Voor ik naar bed ging heb ik nog lang maar het Zuiderkruis gezocht. Er was een volmaakt heldere hemel en met mijn handen als een kom om mijn hoofd verdronk ik in de diepte en het geglinster daartussen. Zo moet mijn vader aan het strand van Padang hebben gestaan en op de andere plekken waar hij heeft gewoond, zoals hier in deze Lampongse districten. Ik weet heg noch steg in het heelal, maar kon me voorstellen dat hij niet alleen ontzag voelde voor die enorme ruimte, maar ook een daaraan tegengesteld gevoel bij het besef dat de sterren vanuit die onafzienbare verten voor houvast en oriëntatie zorgen. Ook dat is de open ruimte: een bodemloos, zich in alle richtingen uitbreidend heelal dat niettemin onze enige locatie is en dat door het licht van de sterren in een intieme kring wordt gehouden.

Hoe stelt de schrijver zich zijn verhouding tot het heelal voor? – met die vraag opende hij ten tijde van mijn geboorte – ‘Bikini’, Randstad nr. 5, lente 1963 – zijn schrijverschap en daarmee voor zichzelf de ruimte. Het was de aloude vraag naar de plaats van de mens in het universum en van zijn verhouding tot God, maar – onder druk van de atoomdreiging enerzijds (de atoomproeven op Bikini) en ontwikkelingen in de ruimtevaart anderzijds – gestoken in een modern jasje. ‘t Antwoord dat schrijvers op die vraag gaven noemde hij hun ‘kosmische metafoor’ en met dit unieke concept ging hij de oeuvres na van daarvoor in aanmerking komende auteurs: Lucebert bijvoorbeeld, en Vestdijk en Mulisch en Elburg en Leopold. Het was een manier om hen buiten stromingen en biografieën om te benaderen – dwz buiten systemen om die schrijvers op hun subjectiviteit terugduwen. In 1966 bundelde hij deze opstellen in zijn eerste boek, vanzelfsprekend getiteld De open ruimte.
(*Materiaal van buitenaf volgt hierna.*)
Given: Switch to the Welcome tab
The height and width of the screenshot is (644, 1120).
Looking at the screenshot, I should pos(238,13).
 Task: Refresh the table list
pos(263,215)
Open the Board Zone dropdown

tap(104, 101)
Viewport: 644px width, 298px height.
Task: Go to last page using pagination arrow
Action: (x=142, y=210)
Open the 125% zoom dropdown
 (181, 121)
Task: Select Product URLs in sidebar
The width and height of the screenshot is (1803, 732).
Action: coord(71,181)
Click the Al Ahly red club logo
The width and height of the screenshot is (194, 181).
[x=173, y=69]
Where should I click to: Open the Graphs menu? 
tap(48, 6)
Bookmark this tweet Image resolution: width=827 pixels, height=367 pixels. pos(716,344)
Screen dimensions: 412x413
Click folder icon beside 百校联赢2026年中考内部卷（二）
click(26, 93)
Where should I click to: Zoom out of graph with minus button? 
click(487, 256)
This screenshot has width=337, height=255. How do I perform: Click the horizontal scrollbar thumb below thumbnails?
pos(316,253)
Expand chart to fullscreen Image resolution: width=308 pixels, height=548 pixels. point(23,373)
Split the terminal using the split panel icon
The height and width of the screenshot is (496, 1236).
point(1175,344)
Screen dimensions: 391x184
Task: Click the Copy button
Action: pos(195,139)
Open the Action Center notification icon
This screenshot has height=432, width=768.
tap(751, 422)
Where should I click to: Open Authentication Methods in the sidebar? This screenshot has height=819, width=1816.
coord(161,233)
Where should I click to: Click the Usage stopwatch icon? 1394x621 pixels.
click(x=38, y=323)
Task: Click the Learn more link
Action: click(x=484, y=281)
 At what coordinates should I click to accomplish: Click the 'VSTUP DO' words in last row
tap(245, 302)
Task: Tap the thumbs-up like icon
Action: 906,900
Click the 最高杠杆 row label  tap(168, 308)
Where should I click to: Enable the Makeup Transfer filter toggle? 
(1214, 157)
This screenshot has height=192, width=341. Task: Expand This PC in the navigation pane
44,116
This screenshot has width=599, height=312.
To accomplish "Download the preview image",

In het voorwoord schrijft hij:

‘Nooit zal ik het exemplaar [van het tijdschrift Life] vergeten, dat mij alles over de Operation Crossroads, de a-bom op Bikini, uit de doeken deed: de klapperboom, de offergeit, de paddestoel. Het nummer behoorde tot mijn kostbaarste bezittingen, toen ik het om merdeka schreeuwende Indonesië verliet. Zelf schreeuwde ik ook: don’t fence me in en oh, give me land: onvergetelijke klanken.’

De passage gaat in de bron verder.